:: Problem ::
Output every line from the beginning of the records through the line that contains "不動産公正取引協議会に通告 (253, 1589)", exactly as it appears.

:: Data extracts ::

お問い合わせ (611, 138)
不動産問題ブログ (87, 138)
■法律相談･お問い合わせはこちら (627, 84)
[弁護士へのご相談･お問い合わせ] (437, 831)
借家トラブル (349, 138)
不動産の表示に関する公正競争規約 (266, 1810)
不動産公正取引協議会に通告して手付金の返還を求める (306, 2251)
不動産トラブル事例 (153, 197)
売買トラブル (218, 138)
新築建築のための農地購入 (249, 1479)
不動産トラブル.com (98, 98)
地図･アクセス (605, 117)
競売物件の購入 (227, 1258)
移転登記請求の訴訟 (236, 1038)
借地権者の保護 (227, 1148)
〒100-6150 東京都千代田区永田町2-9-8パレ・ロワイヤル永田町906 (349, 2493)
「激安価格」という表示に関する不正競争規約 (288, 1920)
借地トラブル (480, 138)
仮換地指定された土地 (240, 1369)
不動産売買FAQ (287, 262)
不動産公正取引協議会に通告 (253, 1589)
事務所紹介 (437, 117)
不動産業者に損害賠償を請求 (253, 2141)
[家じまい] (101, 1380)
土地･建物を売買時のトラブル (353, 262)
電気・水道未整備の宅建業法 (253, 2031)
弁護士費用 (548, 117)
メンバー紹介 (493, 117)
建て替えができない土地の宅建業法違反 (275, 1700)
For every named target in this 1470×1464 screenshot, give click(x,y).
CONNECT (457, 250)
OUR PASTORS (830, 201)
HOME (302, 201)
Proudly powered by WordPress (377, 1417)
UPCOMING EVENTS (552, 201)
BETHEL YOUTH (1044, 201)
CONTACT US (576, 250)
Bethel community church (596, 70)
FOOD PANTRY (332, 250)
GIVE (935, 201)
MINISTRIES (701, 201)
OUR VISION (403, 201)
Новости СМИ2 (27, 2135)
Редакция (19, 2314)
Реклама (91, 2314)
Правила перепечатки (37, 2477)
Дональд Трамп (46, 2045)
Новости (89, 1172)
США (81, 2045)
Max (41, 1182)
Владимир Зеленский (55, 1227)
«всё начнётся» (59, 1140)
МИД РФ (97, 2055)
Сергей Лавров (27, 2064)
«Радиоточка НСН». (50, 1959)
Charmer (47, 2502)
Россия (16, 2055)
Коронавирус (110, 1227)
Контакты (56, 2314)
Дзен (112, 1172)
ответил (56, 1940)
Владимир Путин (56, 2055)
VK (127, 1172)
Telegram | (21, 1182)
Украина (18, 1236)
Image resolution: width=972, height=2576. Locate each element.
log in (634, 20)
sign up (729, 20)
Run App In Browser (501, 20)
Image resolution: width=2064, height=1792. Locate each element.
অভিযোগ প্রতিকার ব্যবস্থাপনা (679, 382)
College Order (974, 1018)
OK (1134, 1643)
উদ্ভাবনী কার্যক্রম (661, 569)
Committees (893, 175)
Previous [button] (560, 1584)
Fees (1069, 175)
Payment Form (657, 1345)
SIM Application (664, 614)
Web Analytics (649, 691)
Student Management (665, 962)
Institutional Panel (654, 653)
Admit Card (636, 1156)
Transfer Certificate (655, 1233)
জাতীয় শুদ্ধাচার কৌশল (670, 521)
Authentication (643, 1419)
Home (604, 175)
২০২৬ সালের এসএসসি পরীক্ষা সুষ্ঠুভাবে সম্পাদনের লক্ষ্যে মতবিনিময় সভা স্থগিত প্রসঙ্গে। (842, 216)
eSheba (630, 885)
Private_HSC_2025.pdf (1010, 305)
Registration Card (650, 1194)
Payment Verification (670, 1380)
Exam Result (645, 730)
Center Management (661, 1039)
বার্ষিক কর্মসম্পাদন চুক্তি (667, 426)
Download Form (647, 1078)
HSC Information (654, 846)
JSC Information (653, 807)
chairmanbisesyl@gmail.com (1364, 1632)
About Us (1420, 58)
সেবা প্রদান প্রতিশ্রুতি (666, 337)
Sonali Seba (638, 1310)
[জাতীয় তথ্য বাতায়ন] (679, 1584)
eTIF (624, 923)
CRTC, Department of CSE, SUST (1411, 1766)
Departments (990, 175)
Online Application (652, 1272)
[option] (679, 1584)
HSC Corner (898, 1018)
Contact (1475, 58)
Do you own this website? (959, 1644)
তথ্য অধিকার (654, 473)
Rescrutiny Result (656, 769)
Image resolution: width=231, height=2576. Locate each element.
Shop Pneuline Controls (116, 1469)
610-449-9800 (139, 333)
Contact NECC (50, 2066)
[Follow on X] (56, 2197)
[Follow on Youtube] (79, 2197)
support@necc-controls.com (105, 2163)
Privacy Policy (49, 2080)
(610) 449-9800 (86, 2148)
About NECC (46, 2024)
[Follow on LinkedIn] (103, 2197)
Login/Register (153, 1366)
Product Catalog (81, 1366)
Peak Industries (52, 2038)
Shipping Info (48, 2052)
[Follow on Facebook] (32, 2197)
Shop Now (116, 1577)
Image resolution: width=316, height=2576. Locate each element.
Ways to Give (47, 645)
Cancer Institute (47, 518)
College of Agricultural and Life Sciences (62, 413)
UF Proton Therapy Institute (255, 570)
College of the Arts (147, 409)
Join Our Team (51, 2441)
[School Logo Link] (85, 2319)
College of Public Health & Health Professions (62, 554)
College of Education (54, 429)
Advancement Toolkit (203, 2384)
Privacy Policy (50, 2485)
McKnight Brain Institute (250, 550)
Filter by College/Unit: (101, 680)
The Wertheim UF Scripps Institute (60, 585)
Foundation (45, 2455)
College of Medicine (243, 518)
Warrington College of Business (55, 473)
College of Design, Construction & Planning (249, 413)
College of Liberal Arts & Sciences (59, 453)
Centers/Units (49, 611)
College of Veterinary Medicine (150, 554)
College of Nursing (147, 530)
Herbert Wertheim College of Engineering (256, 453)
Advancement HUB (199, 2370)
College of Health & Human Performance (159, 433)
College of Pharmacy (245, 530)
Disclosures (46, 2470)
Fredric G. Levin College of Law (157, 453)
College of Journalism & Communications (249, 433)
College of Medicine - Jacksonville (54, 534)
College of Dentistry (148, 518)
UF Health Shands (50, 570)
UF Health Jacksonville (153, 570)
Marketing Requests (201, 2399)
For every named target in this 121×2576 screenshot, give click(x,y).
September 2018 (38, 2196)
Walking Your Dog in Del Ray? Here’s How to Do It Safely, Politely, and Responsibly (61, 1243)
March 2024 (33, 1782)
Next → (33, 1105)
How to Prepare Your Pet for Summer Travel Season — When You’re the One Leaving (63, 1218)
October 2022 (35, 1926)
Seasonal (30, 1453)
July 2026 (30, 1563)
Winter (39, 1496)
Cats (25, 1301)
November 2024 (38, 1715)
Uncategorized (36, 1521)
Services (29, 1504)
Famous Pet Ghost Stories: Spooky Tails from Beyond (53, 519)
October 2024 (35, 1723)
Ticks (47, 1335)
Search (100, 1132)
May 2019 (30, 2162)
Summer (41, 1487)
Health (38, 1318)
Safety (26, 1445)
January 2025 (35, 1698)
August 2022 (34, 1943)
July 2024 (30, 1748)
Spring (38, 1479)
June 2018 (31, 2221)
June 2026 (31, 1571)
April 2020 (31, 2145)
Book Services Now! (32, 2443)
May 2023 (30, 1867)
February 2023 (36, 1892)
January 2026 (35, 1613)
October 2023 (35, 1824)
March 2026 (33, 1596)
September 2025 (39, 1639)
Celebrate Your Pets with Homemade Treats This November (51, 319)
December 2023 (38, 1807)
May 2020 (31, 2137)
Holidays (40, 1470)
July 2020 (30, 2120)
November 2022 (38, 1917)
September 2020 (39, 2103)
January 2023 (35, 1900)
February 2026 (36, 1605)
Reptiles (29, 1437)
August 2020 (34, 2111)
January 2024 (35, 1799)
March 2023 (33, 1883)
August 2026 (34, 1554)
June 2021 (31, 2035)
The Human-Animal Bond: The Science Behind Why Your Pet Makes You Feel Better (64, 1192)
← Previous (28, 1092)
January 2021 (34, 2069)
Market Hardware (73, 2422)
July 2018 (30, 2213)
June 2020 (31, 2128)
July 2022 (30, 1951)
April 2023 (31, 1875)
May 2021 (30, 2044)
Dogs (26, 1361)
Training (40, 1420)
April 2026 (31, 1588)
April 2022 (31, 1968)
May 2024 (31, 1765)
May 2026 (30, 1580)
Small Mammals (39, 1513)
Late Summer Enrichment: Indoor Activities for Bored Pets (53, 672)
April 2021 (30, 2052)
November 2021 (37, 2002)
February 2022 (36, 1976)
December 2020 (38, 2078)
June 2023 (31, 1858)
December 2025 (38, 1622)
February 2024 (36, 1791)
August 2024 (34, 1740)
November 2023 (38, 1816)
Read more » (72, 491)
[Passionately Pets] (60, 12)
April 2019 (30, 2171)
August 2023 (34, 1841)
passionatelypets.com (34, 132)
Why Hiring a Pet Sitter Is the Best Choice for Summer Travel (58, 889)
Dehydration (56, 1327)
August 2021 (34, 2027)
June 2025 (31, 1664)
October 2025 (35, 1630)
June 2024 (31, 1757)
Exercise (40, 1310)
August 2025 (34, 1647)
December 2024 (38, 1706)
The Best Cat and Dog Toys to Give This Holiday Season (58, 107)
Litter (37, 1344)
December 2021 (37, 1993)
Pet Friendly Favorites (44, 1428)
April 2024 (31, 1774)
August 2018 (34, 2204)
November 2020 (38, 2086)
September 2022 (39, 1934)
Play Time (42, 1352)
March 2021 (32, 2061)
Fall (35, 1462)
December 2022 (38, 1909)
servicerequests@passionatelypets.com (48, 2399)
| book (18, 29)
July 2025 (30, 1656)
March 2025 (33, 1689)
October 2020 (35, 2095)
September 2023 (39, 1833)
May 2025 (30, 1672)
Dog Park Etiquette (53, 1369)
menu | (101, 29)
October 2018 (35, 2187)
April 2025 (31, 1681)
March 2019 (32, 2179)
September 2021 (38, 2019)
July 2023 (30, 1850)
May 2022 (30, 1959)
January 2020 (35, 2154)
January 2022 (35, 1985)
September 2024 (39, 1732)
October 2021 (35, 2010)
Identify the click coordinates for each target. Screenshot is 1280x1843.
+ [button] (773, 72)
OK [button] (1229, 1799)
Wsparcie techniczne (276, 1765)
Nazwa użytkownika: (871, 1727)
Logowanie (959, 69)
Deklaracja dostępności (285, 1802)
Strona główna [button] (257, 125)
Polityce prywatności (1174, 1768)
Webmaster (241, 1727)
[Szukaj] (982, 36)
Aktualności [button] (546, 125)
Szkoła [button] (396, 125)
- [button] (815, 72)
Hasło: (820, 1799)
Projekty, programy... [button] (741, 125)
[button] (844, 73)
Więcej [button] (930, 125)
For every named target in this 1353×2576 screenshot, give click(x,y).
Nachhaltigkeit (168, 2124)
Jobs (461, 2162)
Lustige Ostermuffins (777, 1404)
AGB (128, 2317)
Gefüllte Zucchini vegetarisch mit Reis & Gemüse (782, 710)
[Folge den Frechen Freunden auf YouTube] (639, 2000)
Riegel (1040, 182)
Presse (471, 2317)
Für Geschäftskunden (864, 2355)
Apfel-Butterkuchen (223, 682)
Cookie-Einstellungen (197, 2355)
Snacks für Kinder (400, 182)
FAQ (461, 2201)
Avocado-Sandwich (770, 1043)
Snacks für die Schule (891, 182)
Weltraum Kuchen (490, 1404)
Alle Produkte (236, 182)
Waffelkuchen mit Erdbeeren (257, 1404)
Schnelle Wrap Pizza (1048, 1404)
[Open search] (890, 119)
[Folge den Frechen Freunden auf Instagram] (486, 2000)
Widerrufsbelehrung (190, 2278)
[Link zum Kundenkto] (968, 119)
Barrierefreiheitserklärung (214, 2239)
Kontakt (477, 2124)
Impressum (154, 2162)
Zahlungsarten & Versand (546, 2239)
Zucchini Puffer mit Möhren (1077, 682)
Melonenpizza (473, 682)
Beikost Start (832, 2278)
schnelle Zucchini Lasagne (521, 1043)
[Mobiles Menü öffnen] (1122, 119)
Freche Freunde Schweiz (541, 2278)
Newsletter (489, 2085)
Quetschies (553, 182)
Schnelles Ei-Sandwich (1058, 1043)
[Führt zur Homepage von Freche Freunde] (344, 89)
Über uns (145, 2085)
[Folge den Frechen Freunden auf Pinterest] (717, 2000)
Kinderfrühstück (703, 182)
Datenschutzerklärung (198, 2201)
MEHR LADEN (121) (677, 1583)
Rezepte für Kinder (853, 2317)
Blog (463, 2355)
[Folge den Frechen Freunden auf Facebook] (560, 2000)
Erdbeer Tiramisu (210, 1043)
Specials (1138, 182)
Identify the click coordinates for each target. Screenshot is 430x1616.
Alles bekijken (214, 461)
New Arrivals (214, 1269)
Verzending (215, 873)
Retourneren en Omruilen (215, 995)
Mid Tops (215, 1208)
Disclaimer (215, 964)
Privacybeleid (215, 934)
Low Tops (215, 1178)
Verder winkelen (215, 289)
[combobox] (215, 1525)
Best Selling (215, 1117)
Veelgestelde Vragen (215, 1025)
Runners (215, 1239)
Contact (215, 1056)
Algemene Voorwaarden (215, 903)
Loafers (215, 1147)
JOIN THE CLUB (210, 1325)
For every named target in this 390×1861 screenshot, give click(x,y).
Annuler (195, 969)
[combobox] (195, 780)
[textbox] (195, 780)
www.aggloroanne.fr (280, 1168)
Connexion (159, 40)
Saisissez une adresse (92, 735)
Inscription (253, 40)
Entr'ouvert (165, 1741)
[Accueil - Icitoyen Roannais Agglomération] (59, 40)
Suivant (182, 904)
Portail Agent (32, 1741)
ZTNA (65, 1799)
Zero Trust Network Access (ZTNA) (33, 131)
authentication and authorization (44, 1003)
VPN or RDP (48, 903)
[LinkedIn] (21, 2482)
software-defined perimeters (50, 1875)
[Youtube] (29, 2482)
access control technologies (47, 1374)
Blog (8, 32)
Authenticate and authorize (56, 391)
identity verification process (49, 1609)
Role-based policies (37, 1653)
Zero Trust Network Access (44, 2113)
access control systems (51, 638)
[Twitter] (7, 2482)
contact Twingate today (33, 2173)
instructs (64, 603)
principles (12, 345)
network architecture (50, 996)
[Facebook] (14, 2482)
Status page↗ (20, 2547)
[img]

:: Response area ::
お問い合わせ (611, 138)
不動産問題ブログ (87, 138)
■法律相談･お問い合わせはこちら (627, 84)
[弁護士へのご相談･お問い合わせ] (437, 831)
借家トラブル (349, 138)
不動産の表示に関する公正競争規約 (266, 1810)
不動産公正取引協議会に通告して手付金の返還を求める (306, 2251)
不動産トラブル事例 (153, 197)
売買トラブル (218, 138)
新築建築のための農地購入 (249, 1479)
不動産トラブル.com (98, 98)
地図･アクセス (605, 117)
競売物件の購入 (227, 1258)
移転登記請求の訴訟 (236, 1038)
借地権者の保護 (227, 1148)
〒100-6150 東京都千代田区永田町2-9-8パレ・ロワイヤル永田町906 (349, 2493)
「激安価格」という表示に関する不正競争規約 (288, 1920)
借地トラブル (480, 138)
仮換地指定された土地 (240, 1369)
不動産売買FAQ (287, 262)
不動産公正取引協議会に通告 (253, 1589)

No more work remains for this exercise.